After the last bout of exercise or rest, mice were given a 1-mL i.p. injection of thioglycollate. Thioglycollate is a nonspecific inflammatory stimulus that has been used for eliciting neutrophils into the peritoneal cavity. In an initial experiment, additional mice were used to determine the time of sacrifice after thioglycollate injection. A 3-h time point was determined to have an appropriate influx of neutrophil cells and was used in subsequent experiments. Because the majority of the cells elicited at this time point were neutrophils, PECs will be referred to as neutrophils. Mice were sacrificed 3 h after injection, and neutrophils were harvested via lavage and counted. Briefly, the lavage procedure consisted of a 5-mL i.p. injection of RPMI 1640 supplemented with 10% fetal bovine serum and 2% penicillin, streptomycin, and L-glutamine (PSG); the media was recovered after gentle agitation of the mouse. The volume of media recovered was variable; therefore, the results are expressed here as total cells per milliliter of media recovered. The number of neutrophils elicited into the peritoneal cavity after thioglycollate injection is representative of a response that could be observed during infection or inflammation.
Neutrophil respiratory burst.
Neutrophils were adjusted to a concentration of 1 × 106 million cells per milliliter in RPMI 1640 supplemented with PSG. Cells were then incubated with 1 μL of 2 '7'dichlorofluorescein diacetate (DCFH/DA) (0.5 mM) per milliliter of cell suspension, for a final concentration of 250 ng·mL−1. DCFH/DA is a viable dye that is taken up by the cells and that causes a green fluorescence during the presence of a respiratory burst. Cell suspensions were incubated at 37°C for 15 min. Five 1-mL aliquoits were made for each sample as follows: 0 time: DCFH/DA only; 15 min: DCFH/DA and phorbol myristate acetate (PMA); 30 min: DCFH/DA and PMA; 45 min: DCFH/DA and PMA; 60 min: DCFH/DA and PMA. Two microliters of PMA (1 μg·mL−1) were added to the appropriate tubes. The use of PMA is a well-characterized method used to stimulate respiratory burst activity in neutrophil cells. Tubes containing DCFH/DA only are representative of endogenous respiratory burst activity, and tubes containing PMA represent stimulated respiratory burst activity. The tubes were placed in the incubator at 37°C for the indicated times. After the incubation period, 1 mL of 1% paraformaldehyde was added to the tubes. The tubes were allowed to sit at room temperature before flow cytometric analysis. A Beckman Coulter Epics XL-MCL flow cytometer equipped with an argon ion laser operating at 488 nm and Research software were used to assess activity.

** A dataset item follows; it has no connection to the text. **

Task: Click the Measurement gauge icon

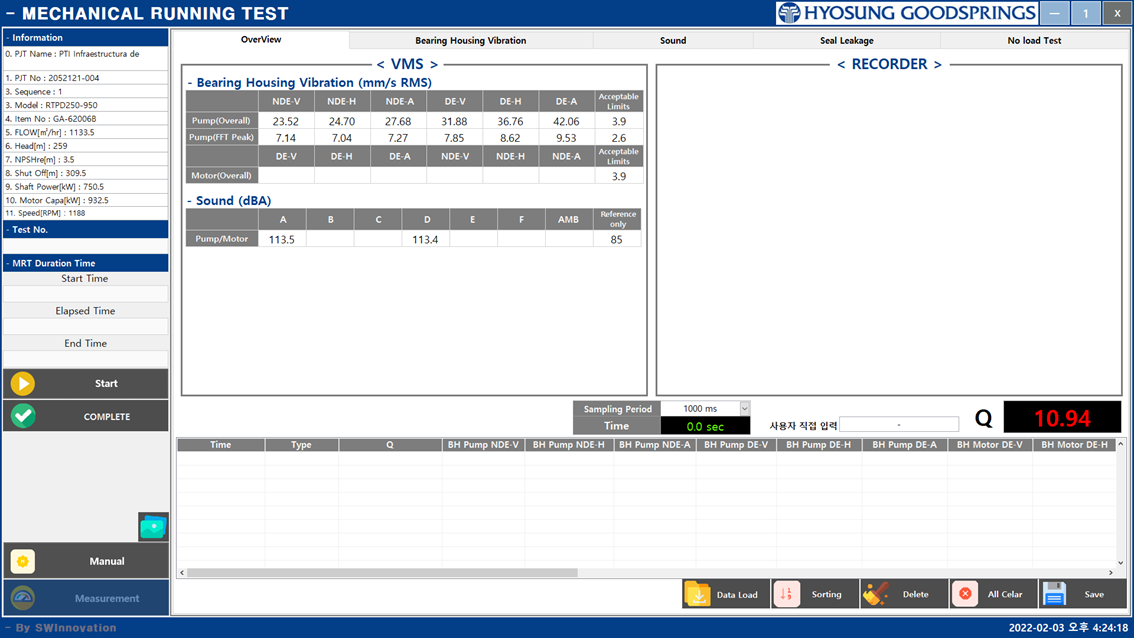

Samples were analyzed for green fluorescence gated on PMN using forward and side scatter. A total of 5000 cells were counted in each reaction tube.
Statistical analyses were performed using commercially available statistical packages from the SAS system SigmaStat (version 2.03, SigmaStat, SPSS, Chicago, IL). Differences in treadmill run times in experiment 1 were analyzed using the Student's t-test in SigmaStat (P < 0.05). Differences in neutrophil respiratory burst, cell number, weight gain, and fluid consumption were compared using a two-way analysis of variance in SigmaStat with Student-Neumann-Keuls post hoc analysis (P < 0.05).
Run time to fatigue was not significantly different between the fatiguing exercise groups. Average run time to fatigue during the three exercise days was 119 ± 9 min for Ftg-H2O and 118 ± 8 min for Ftg-OβG. In addition, run times were not different on days 1-3 of exercise, indicating that the protocol was relatively well tolerated by the mice and that no apparent training effect occurred during this time period.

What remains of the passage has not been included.